Certaines organisations ont déjà commencé à intégrer la nature, et sa protection, à leurs stratégies climatiques et sont ainsi bien placées pour en récolter les fruits. La stratégie Net Zéro de Nestlé, par exemple, inclut des actions en matière de santé des sols, de déforestation et de restauration des habitats. Ces mesures présentent toutes un avantage explicite en termes de biodiversité, ce que souligne par ailleurs l’entreprise, et devraient permettre de réduire les émissions de CO2 de quelques 14 mégatonnes d’ici 2030. Suzano, un géant brésilien du papier et de la pâte à papier, a développé une «biostratégie» en parallèle de son approche durable de la gestion des forêts qui permet de séquestrer le carbone et de protéger la biodiversité. Dans le cadre de cette stratégie, Suzano développe des produits à partir de matériaux dérivés du bois qui ont le potentiel de réduire les émissions ou l’impact sur la nature d’autres produits, en remplaçant les plastiques ou les composants polluants par des alternatives naturelles et à plus faible teneur en carbone.

Certains pièges sont pourtant à mettre en évidence, et à éviter, dans le cadre de l’engagement des investisseurs auprès des entreprises. La dépendance excessive à l’égard des compensations carbone est une thématique prioritaire. De nombreuses entreprises, du secteur énergétique en particulier, cherchent à atteindre les objectifs de réduction des émissions en augmentant de manière significative leur recours à des solutions fondées sur la nature (SFN). Mais tous les projets SFN ne se valent pas et il faut éviter, en favorisant une action contre la perte de biodiversité, de créer une fausse incitation qui pousserait les entreprises à opter pour des mesures de compensation peu efficaces, voire contreproductives. Les plantations en monoculture à grande échelle, par exemple, croissent rapidement et séquestrent le carbone mais n’offrent qu’un soutien minimal à la biodiversité et aux communautés locales.
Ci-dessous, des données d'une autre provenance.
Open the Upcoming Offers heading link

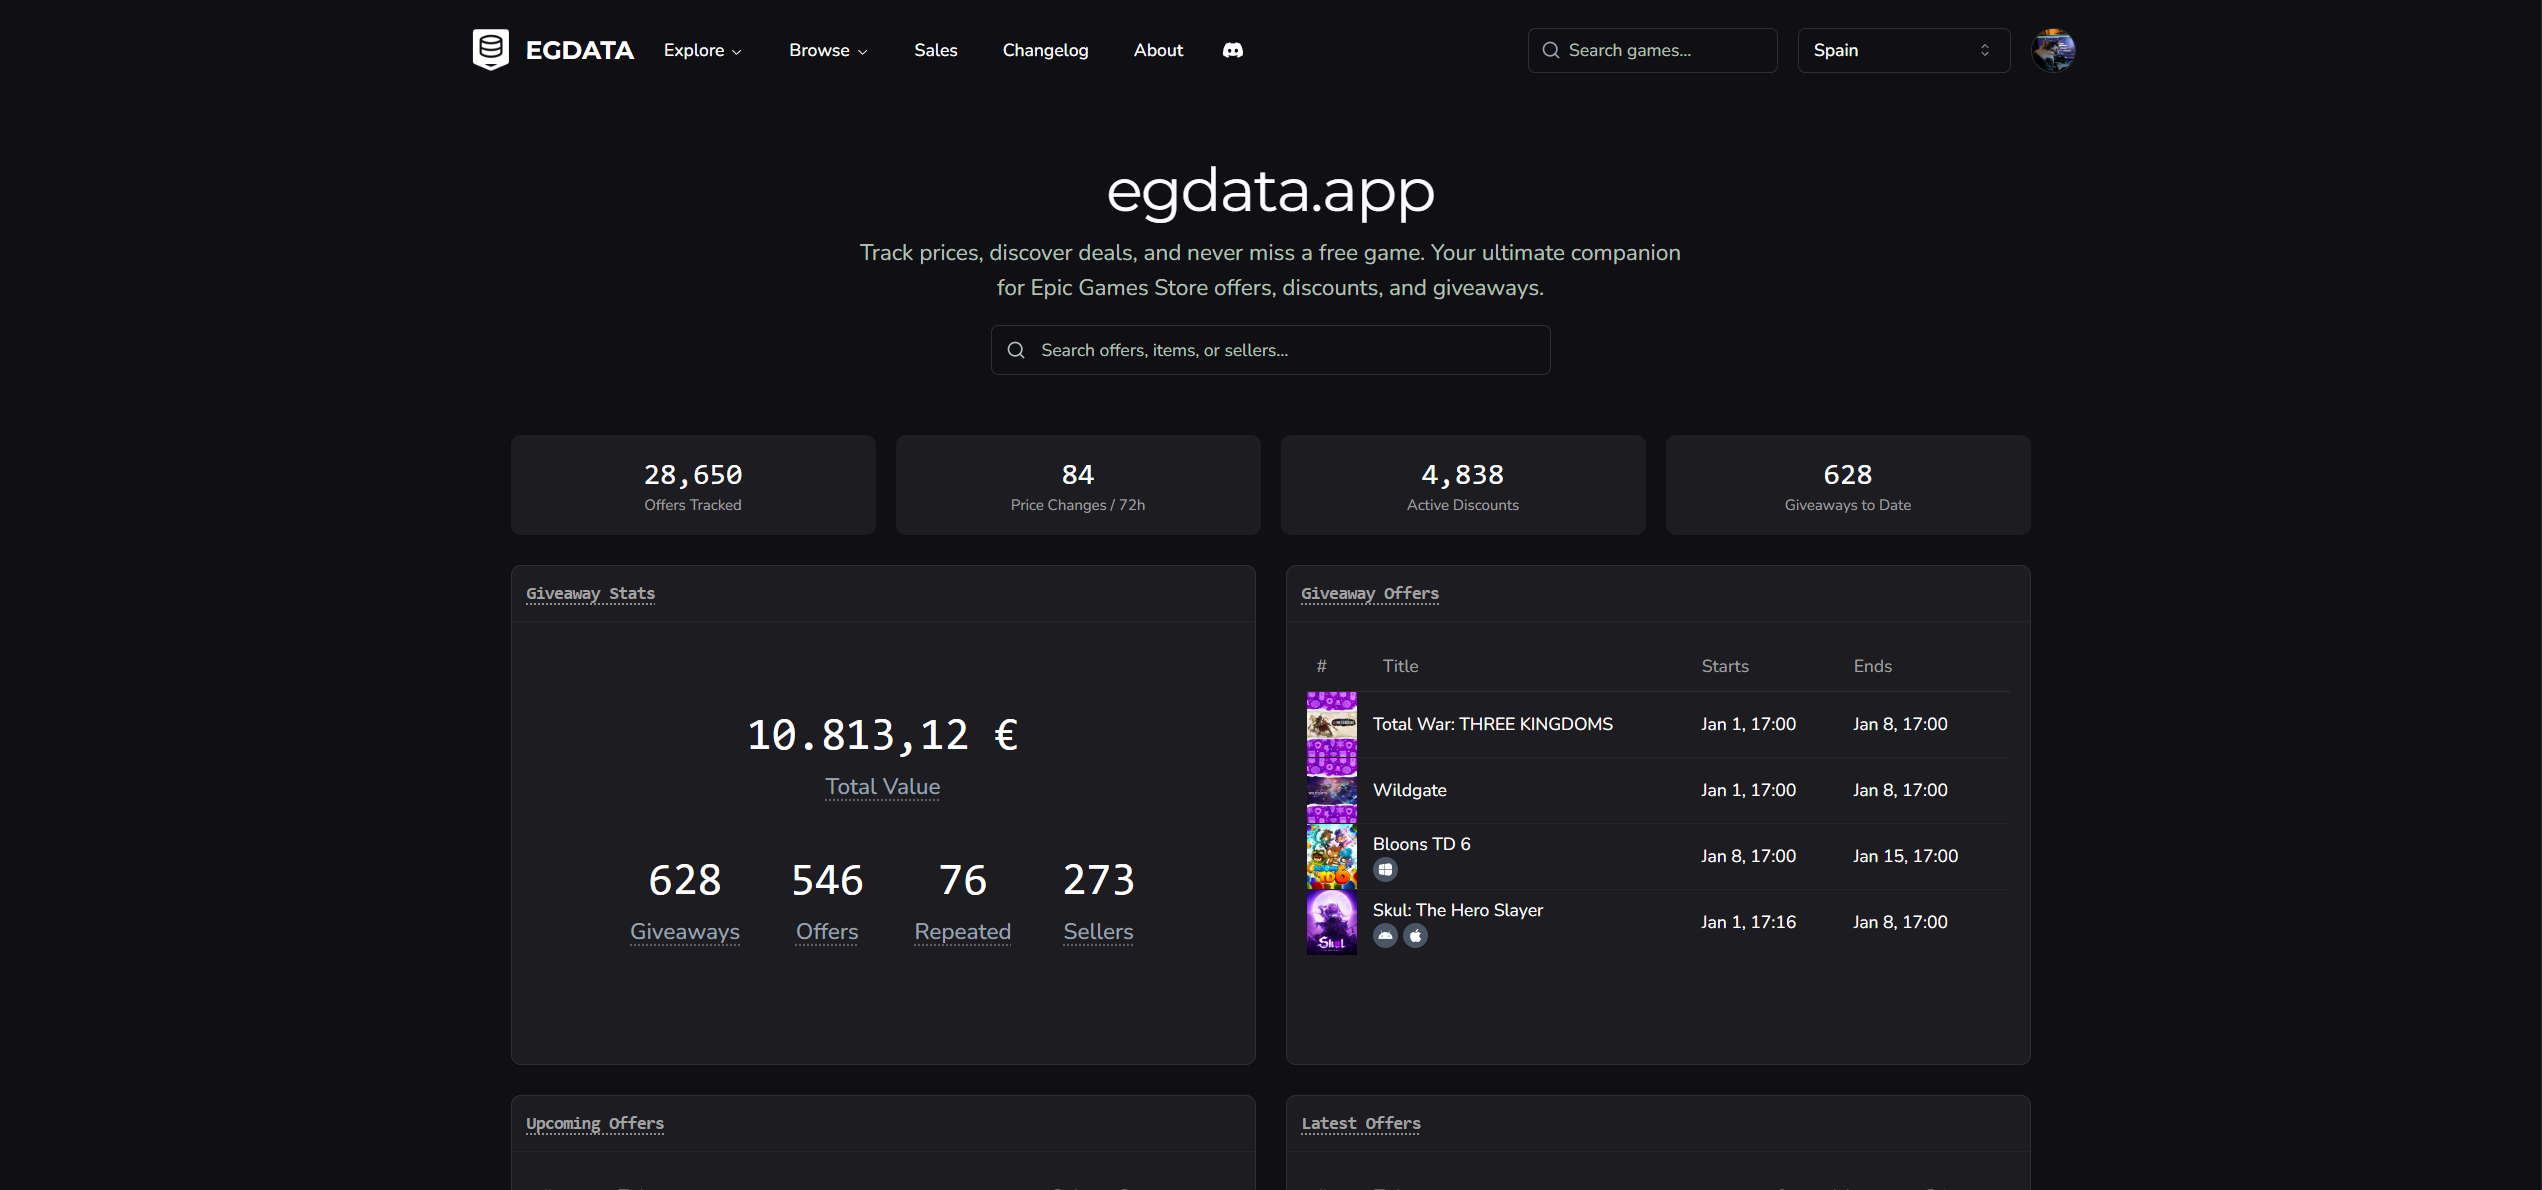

La gestion des risques physiques croissants liés au changement climatique constitue un autre défi auquel sont confrontés les secteurs public et privé. L’augmentation des risques d’inondation en est un excellent exemple, l’évolution des conditions météorologiques entraînant une probabilité accrue d’évènements pluvieux extrêmes ou de tempêtes et ce, à l’échelle mondiale. La réponse typique à ce risque implique des solutions d’ingénierie dure, telles que le redressement de rivières et la construction de digues. Au-delà des émissions importantes qui accompagnent la production d’acier et de béton nécessaire pour de tels projets, ces derniers perturbent également les habitats et les services écosystémiques naturels.

Plutôt que d’essayer de contenir ces forces naturelles, faire de la nature une alliée dans l’amélioration de sa propre résilience devrait être une considération clé pour les entreprises. Yorkshire Water, un service public britannique de distribution d’eau, dispose d’un vaste plan de gestion des terres qui prévoit la restauration des tourbières et des forêts, afin de réduire le risque croissant d’inondations, le filtrage naturel des eaux et l’amélioration de la biodiversité. Ces mesures réduisent les coûts de gestion et de défense contre les inondations tout en permettant la séquestration du carbone.  

Le changement climatique est désormais ancré dans les consciences comme le principal défi environnemental de notre époque. Il ne faut pas pour autant en oublier la crise de la biodiversité. La construction d’un avenir plus durable et l’atténuation des transformations de notre climat ne doivent pas se faire aux dépens de la nature. De la même manière, les efforts réalisés pour extraire les matériaux et pour construire les infrastructures qui rendront la transition climatique possible ne doivent pas se faire au détriment des services écosystémiques fragiles dont dépend cependant toute vie terrestre.